**Задание 1:** Перескажите текст о петербургском памятнике Ленину на броневике в двух предложениях.
**Задание 2:** Напишите, что идёт дальше в тексте о петербургском памятнике Ленину на броневике, после его последнего абзаца.

Памятники отдельно, Ленины отдельно. Орнаментализация истории

На модерации Отложенный

Современная реставрация — это механизм амнезии, работающий через окончательное устранение связи между вещью, контекстом и временем, которое нас от него отделяет. В любом искалеченном временем и подростками гипсовом пионере, случайно уцелевшем в городском сквере райцентра, больше памяти о советском прошлом, чем в восстановленных «согласно первоначальному замыслу» художников «Рабочем и колхознице».

Несколько дней назад, в ночь с 14 на 15 апреля, в Петербурге была возвращена на своё законное и охраняемое (как выяснилось год назад, не слишком успешно) броневиком место бронзовая фигура Ленина. Запечатлев его возвращение из эмиграции 3 апреля 1917 года, памятник стал одним из первых образцов ленинской иконографии, совместив образ вождя и мемориальное указание на событие, запустившее обратный отсчёт времени старого мира. Пространственный контекст памятника, сооружённого в 1926 году, совпадал с аутентичным контекстом события: тут тебе и площадь, и вокзал, и доставивший Ленина паровоз, и броневик, и пролетарии, спешащие на многочисленные фабрики Выборгской стороны. Устойчивый идеологический фон ещё прочнее цементировал связь между моментом истории и его монументальной коммеморацией*. «Ленин жив!», — заговаривала время официальная пропаганда. «Ленин с нами!», — эхом отзывались главные улицы и площади советских городов.

Шло время. В 1950-е и 1970-е был перестроен вокзал и изменён архитектурный ансамбль самой площади. Несмотря на холодноватую позднесоветскую помпезность, площадь приобретала всё более обжитой и домашний вид: памятник стал ориентиром для встреч перед концертами в расположенном неподалёку концертном зале, окрестные скамейки приглашали выпить-закусить с видом на Ильича, броневик торопливо огибали трудящиеся, спешащие на пригородные электрички («картошку-то кто окучивать будет? Ленин, что ли?»). В общем, как и во всём, жизнь брала верх над историей, а повседневность — над героическим прошлым. Идеологический месседж пророс травой газонов и следами равнодушных к революционной памяти птиц.

**Записи:**
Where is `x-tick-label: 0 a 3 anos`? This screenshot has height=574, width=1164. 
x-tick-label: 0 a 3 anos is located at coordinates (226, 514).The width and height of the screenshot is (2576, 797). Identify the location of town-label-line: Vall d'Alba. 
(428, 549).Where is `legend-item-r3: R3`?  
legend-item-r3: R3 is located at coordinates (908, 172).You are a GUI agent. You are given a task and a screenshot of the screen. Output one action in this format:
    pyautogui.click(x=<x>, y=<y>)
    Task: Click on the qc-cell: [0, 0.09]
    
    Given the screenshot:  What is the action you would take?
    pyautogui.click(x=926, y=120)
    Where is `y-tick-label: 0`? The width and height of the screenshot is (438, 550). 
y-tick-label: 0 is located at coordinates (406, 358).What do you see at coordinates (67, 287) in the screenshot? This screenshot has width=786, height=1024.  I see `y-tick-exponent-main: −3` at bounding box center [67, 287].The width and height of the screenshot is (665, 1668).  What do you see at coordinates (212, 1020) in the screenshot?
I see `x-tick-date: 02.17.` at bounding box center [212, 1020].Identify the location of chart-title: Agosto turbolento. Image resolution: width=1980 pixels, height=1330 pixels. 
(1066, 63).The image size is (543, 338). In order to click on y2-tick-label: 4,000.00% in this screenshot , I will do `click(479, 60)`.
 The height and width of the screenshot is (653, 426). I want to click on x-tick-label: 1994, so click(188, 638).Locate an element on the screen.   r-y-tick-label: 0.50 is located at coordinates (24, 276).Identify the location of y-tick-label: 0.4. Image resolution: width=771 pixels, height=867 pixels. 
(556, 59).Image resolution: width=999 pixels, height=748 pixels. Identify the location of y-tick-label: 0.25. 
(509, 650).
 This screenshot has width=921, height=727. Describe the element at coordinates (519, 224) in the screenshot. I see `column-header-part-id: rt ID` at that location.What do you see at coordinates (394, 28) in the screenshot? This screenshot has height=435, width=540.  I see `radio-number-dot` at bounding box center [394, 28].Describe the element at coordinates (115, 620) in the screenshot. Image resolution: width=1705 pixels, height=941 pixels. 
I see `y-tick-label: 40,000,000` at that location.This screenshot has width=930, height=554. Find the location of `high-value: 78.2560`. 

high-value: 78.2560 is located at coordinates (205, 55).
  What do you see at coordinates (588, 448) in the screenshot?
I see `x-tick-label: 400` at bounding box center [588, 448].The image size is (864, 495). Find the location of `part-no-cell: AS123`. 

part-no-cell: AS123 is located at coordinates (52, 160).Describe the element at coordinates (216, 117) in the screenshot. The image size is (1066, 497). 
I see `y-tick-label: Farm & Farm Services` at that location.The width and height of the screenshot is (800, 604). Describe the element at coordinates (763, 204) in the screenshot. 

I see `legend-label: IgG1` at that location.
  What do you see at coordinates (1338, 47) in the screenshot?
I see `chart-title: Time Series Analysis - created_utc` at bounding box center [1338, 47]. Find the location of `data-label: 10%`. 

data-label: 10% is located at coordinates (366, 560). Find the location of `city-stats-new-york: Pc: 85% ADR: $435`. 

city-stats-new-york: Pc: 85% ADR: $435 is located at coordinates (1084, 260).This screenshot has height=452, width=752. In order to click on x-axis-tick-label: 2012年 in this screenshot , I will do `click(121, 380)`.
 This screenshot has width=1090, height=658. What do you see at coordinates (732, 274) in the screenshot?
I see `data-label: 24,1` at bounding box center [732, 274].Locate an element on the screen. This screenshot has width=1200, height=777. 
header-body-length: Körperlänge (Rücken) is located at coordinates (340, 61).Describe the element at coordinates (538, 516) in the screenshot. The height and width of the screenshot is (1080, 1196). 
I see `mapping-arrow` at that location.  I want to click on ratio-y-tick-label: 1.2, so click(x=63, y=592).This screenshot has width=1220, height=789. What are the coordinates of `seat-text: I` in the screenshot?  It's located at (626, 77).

**Ответ 1:** Автор считает современную реставрацию механизмом забвения, который разрывает связь вещи с контекстом и временем. Он приводит пример: в ночь с 14 на 15 апреля в Петербурге на место вернули бронзового Ленина на броневике, поставленного в 1926 году в память о его возвращении из эмиграции 3 апреля 1917 года, но со временем вокзал и площадь перестроили, и повседневная жизнь взяла верх над героическим прошлым.

**Ответ 2:**
Взрыв, случившийся 1 апреля 2009 года, казалось бы, должен был спровоцировать очередной раунд боёв за историю, но обстоятельства, выбранный для взрыва момент, и, возможно, сама историческая фигура оказались скорее поводом для массового раблезианского остроумия. Интеллигентные петербуржцы разделились на тех, кто смущённо пожимал плечами, скрывая улыбку (почти неизбежную, когда вспоминаешь о локализации заряда и произведённом им эффекте), и тех, кто возмущённо разводил руками («всё-таки памятник», «культурное наследие, так сказать»). С профессиональной серьёзностью к делу были вынуждены отнестись только правоохранительные органы, которые никого не нашли, архитектурные инстанции, для которых взрыв стал возможностью привести в порядок и без того требующий реставрации памятник, и коммунисты, для которых произошедшее сигнализировало об усилении классовой борьбы, свидетельствующем, как известно, о приближении окончательной победы социализма.

Общественная реакция вполне объяснима. Возможно, это была и не лучшая первоапрельская шутка, но всё же день взрыва автоматически перекодировал акт вандализма в концептуальный и, я бы даже сказал, концептуалистский жест. В любом случае во всём этом присутствовало отчётливое ироническое измерение. Если в этой акции и была демонстрация идейной позиции, её организаторы постарались, чтобы последняя считывалась скорее как артистическое хулиганство (правда, сомнительного свойства), нежели идеологическая диверсия. И название организации, взявшей на себя ответственность за подрыв памятника, не предполагает серьёзной реакции. «Залесский боевой летучий отряд», — именно так назвали себя смельчаки, туго забившие заряд между ног Ленина. Что это: абсурдистская ирония или пубертатный романтизм? Впрочем, названия подпольных революционных организаций и раньше часто грешили отсутствием вкуса. Ну и, наконец, сам, что называется, характер повреждений, одновременно отсылающий к бахтинской концепции карнавала (вид сзади) и лакановской концепции универсального означающего (вид спереди). В первом случае речь идёт о гротескном осмеянии, оперирующем «топикой телесного низа», как сказал бы Бахтин. Во втором — об утрате универсального означающего, то есть, согласно Лакану, об утрате точки, вокруг которой происходит структурирование символического универсума, задающего смысл окружающему миру. Не уверен, что летучие залессцы читали Лакана, но удар был нанесён точно в цель. Однако (и это более важно, чем сам факт взрыва) точное попадание оказалось абсолютно безболезненным. Просто было комично буквализировано и без того очевидное: фаллос вождя уже ничего не определяет, его наличие так же незаметно, как и отсутствие. В этом смысле взрыв лишь материализовал уже имевшееся символическое отсутствие, причём отсутствие мало кем опознаваемое в качестве нехватки.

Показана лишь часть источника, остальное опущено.